La Regulación de los Retrotransposones

Debido a su naturaleza diversa, regular los retrotransposones es bastante complejo. Las células han desarrollado diferentes maneras de manejar estos elementos, usando varias proteínas para controlar su comportamiento. Un ejemplo bien estudiado es la forma en que las células suprimen ciertos tipos de retrotransposones conocidos como retrovirus endógenos (ERVs). Este proceso involucra proteínas específicas que reconocen ciertas regiones de los retrovirus y traen otros factores que silencian su actividad.

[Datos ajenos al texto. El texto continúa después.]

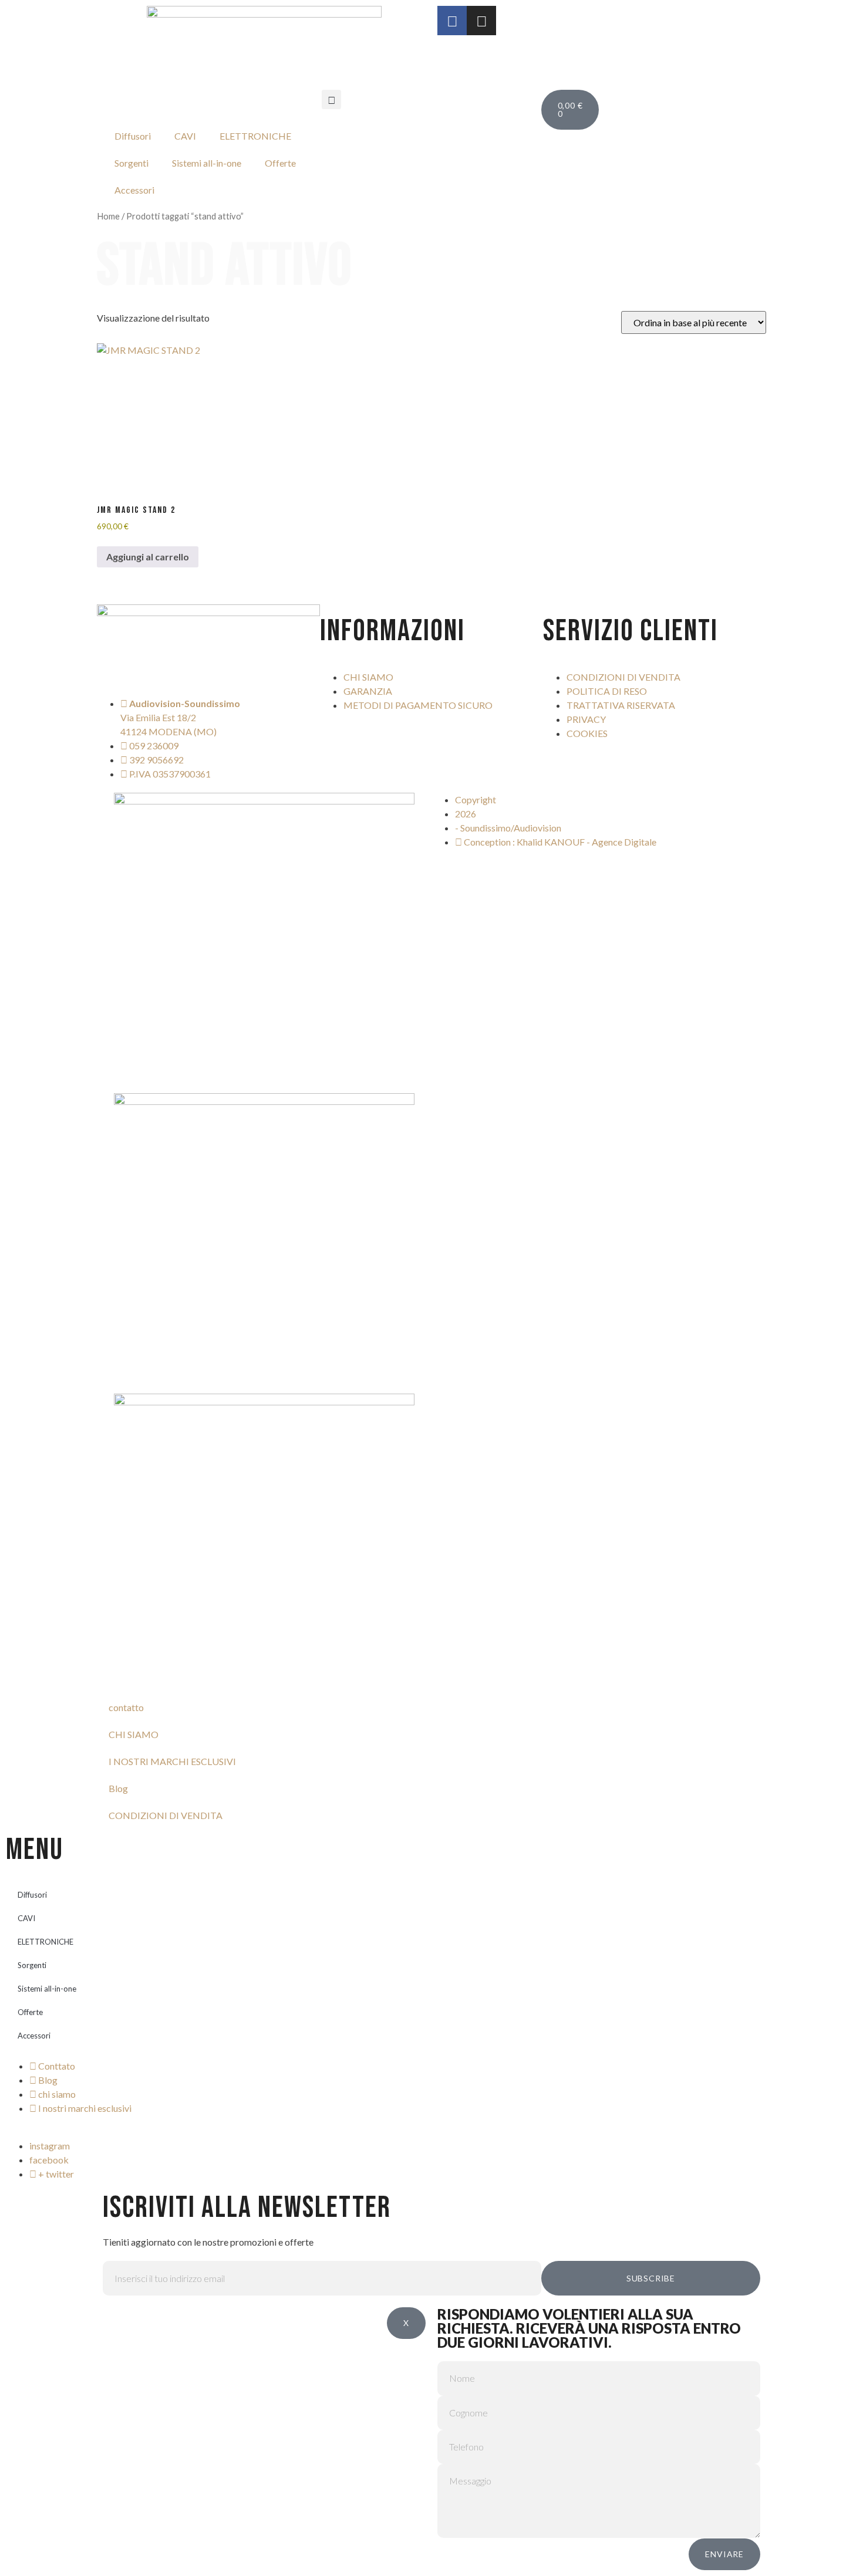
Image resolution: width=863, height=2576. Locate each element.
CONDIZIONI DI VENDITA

Jugadores Clave en la Regulación de Retrotransposones

Un grupo importante de proteínas involucradas en esta regulación se llama familia KRAB-ZFP. Estas proteínas pueden unirse a regiones específicas de los ERVs, evitando que estén activos. Una vez unidas, reclutan otras proteínas que ayudan a cambiar la estructura del ADN, haciéndolo menos accesible para la transcripción, que es el primer paso en la expresión génica.

Varios mecanismos adicionales ayudan en este proceso de silenciamiento, incluyendo la adición de marcas químicas a las histonas, que son proteínas alrededor de las cuales el ADN está enrollado. Por ejemplo, una marca llamada H3K9me3 se suele agregar, lo que ayuda a compactar el ADN y hace que sea más difícil para la maquinaria de transcripción acceder a él.

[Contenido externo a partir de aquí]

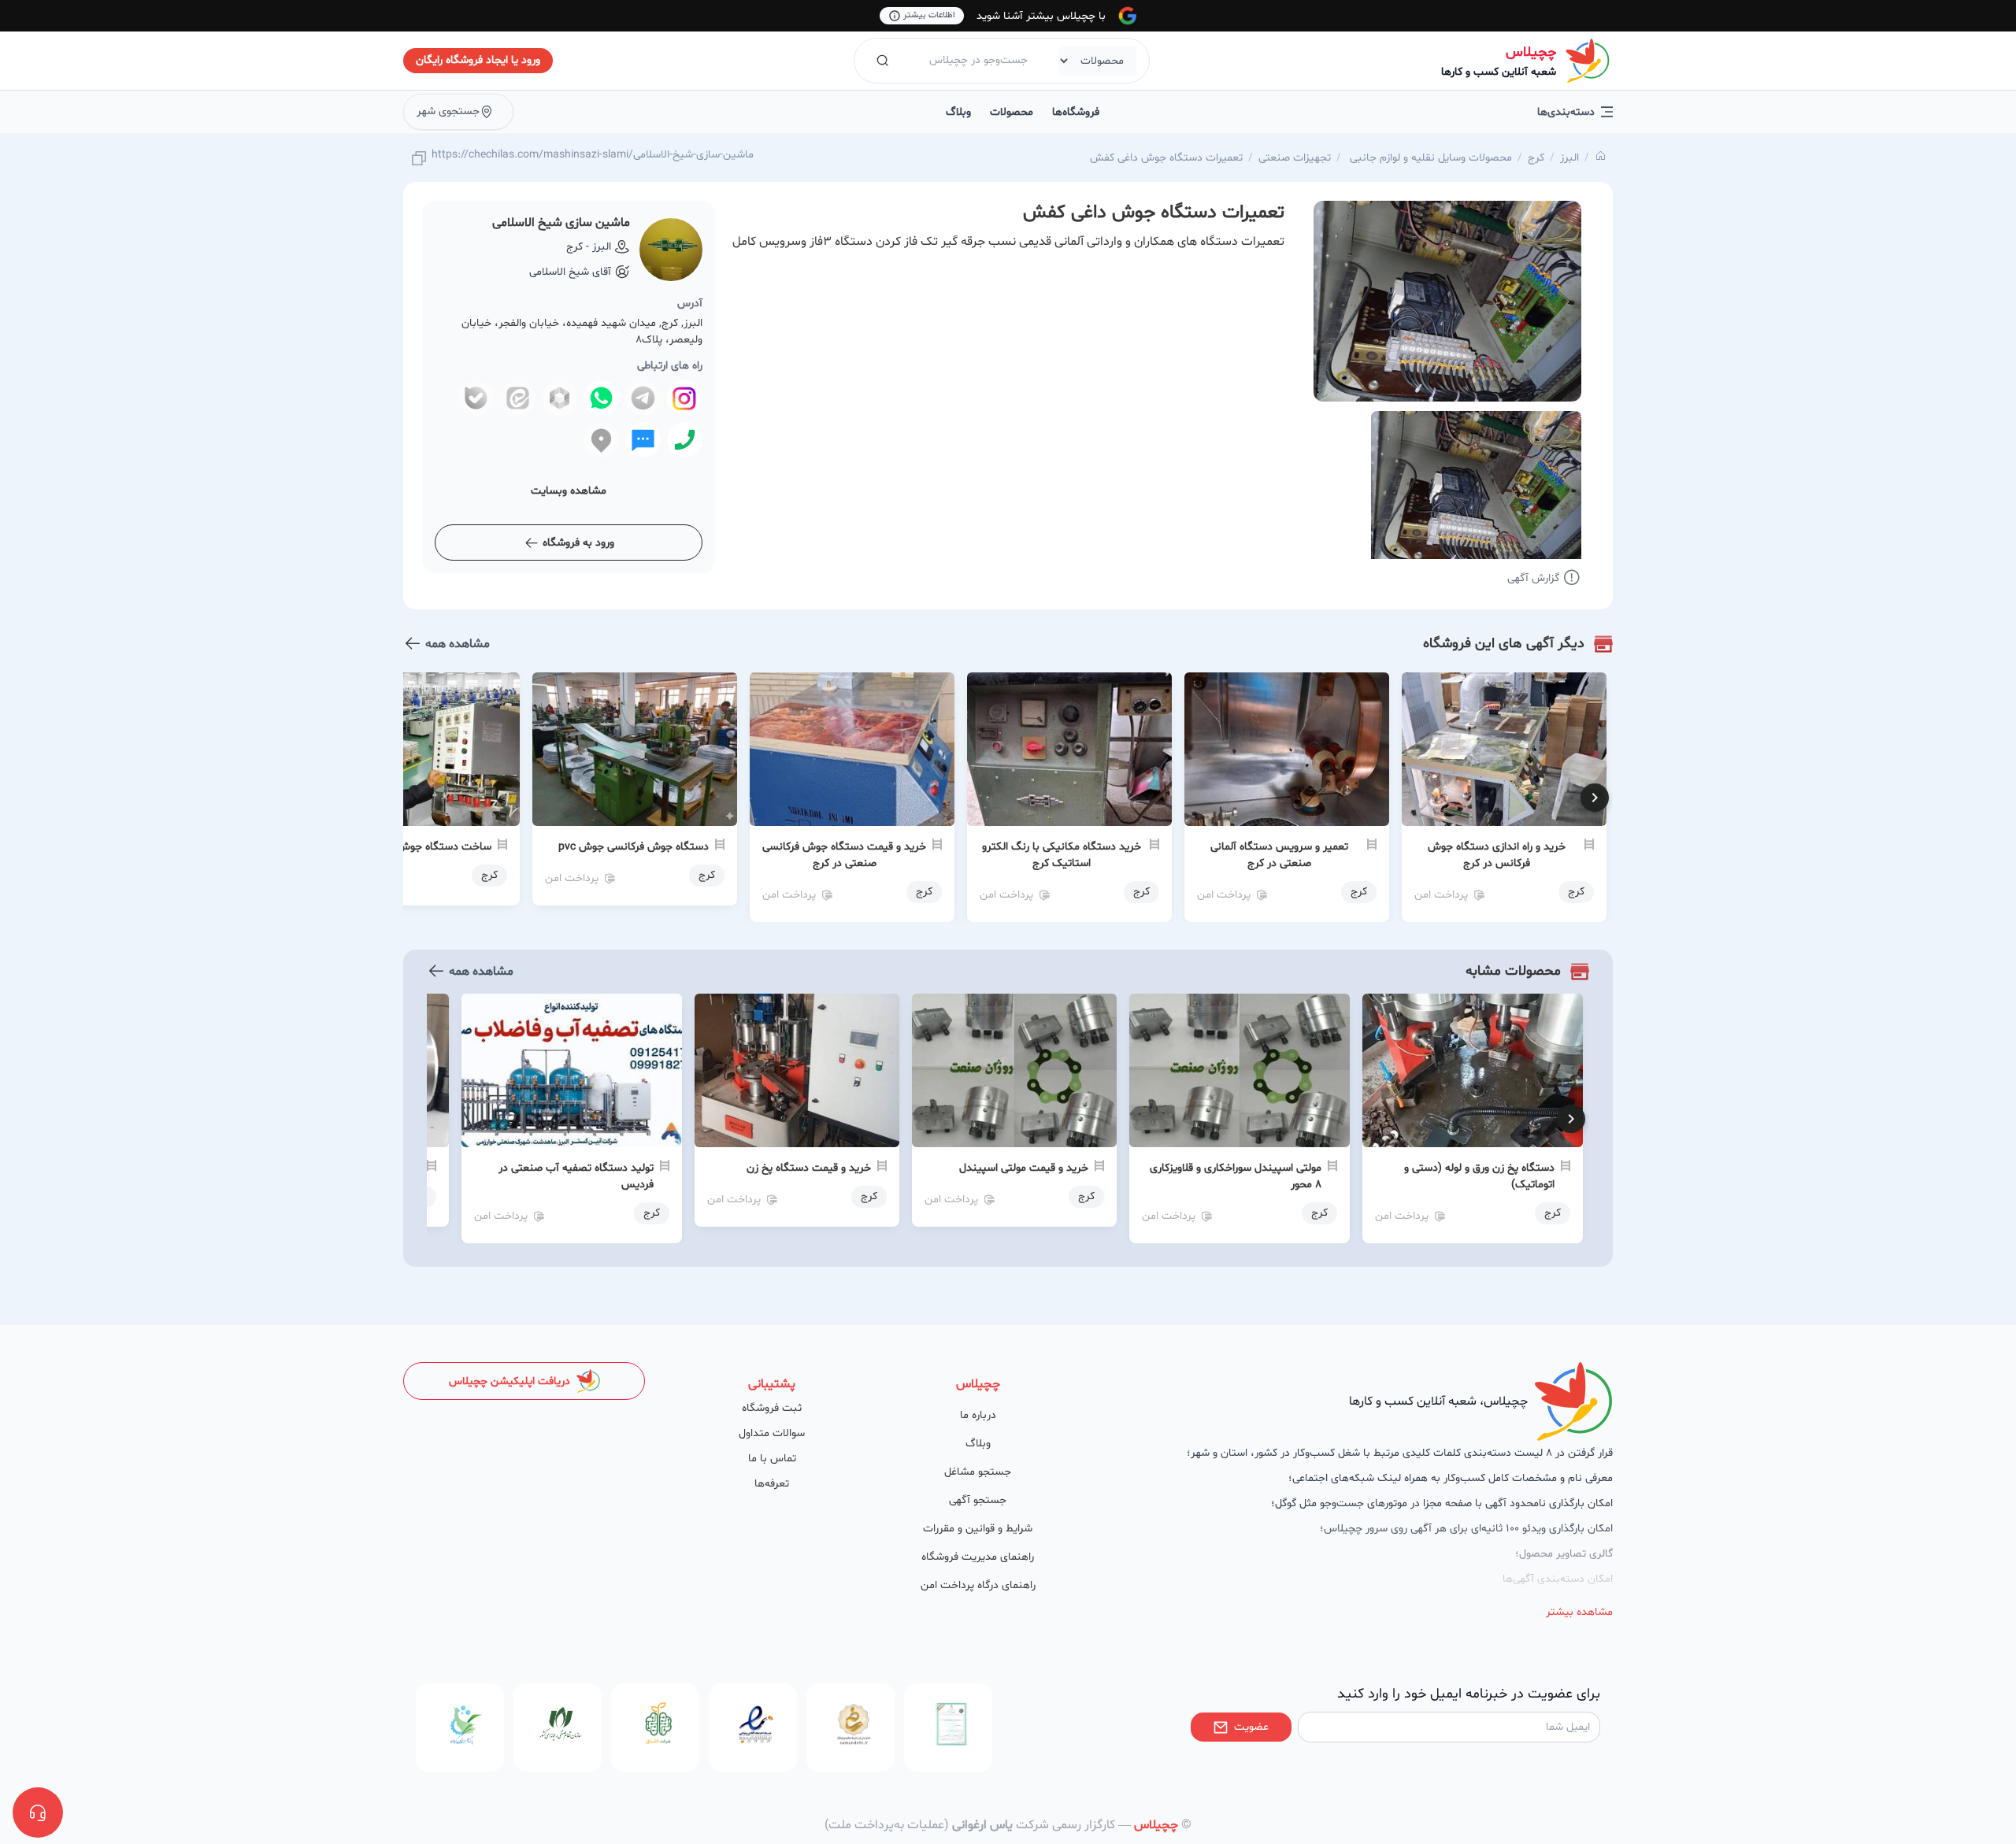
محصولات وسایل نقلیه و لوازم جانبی (1429, 157)
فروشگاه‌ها (1075, 112)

Otros complejos de proteínas, como el complejo HUSH, también contribuyen a esta regulación, y varios remodeladores de cromatina juegan un papel en mantener el estado represor de estos retrotransposones.

Entendiendo SINEs y LINEs

Además de los ERVs, hay otras clases de retrotransposones, incluyendo elementos nucleares intercalados cortos (SINEs) y elementos nucleares intercalados largos (LINEs). Los SINEs a menudo derivan de moléculas de ARN pequeñas y se entienden menos en comparación con los LINEs. Mientras que los LINEs pueden replicarse de manera independiente, los SINEs dependen de las proteínas LINE para moverse.

Las investigaciones han mostrado que ciertos complejos juegan un papel en la regulación de los SINEs también. Por ejemplo, un complejo de proteínas recién descubierto llamado ChAHP está involucrado en este proceso. Contiene proteínas que trabajan juntas de manera estable para regular varios retrotransposones.

El Descubrimiento de ChAHP2

Investigaciones recientes han identificado un nuevo complejo de proteínas llamado ChAHP2, que es similar a ChAHP pero incluye una proteína diferente llamada ADNP2. Este complejo también está involucrado en la regulación de retrotransposones, particularmente ERVs y LINEs, pero tiene su propia forma única de unirse al ADN.

A diferencia de ChAHP, que tiene preferencia por los SINEs, ChAHP2 se asocia principalmente con regiones de ADN que están marcadas por H3K9me3. Esto le permite atacar retrotransposones específicos de manera efectiva.

Los componentes de ChAHP2 se pueden encontrar en muchos vertebrados, lo que indica que este mecanismo regulatorio se conserva en diferentes especies. La presencia de estructuras similares en ADNP2 y ADNP sugiere una historia evolutiva compartida, y las diferencias en algunas regiones pueden conducir a funciones específicas.

Interacciones Dentro de ChAHP2

ChAHP2 consiste en diferentes proteínas, incluyendo ADNP2, HP1β y CHD4, que trabajan juntas para lograr sus funciones regulatorias. La estructura de ADNP2 comparte similitudes con su contraparte, ADNP, pero algunas áreas han evolucionado de manera diferente, permitiendo que ADNP2 se una a ciertos elementos.

Cuando los investigadores examinaron cómo interactúan estas proteínas, encontraron que ADNP2 es esencial para interactuar con HP1β. Esta interacción es crítica para la capacidad de ChAHP2 de unirse a la cromatina, el material que compone los cromosomas. La unión sucede principalmente en los sitios H3K9me3, que ayudan a mantener el estado reprimido de los retrotransposones.

Patrones de Unión de ChAHP2

Estudios de ChIP-secuenciación han mostrado que ADNP2 se une predominantemente a áreas del genoma que contienen elementos repetitivos, particularmente retrotransposones. Muchos de estos lugares de unión están asociados con ERVs y LINEs.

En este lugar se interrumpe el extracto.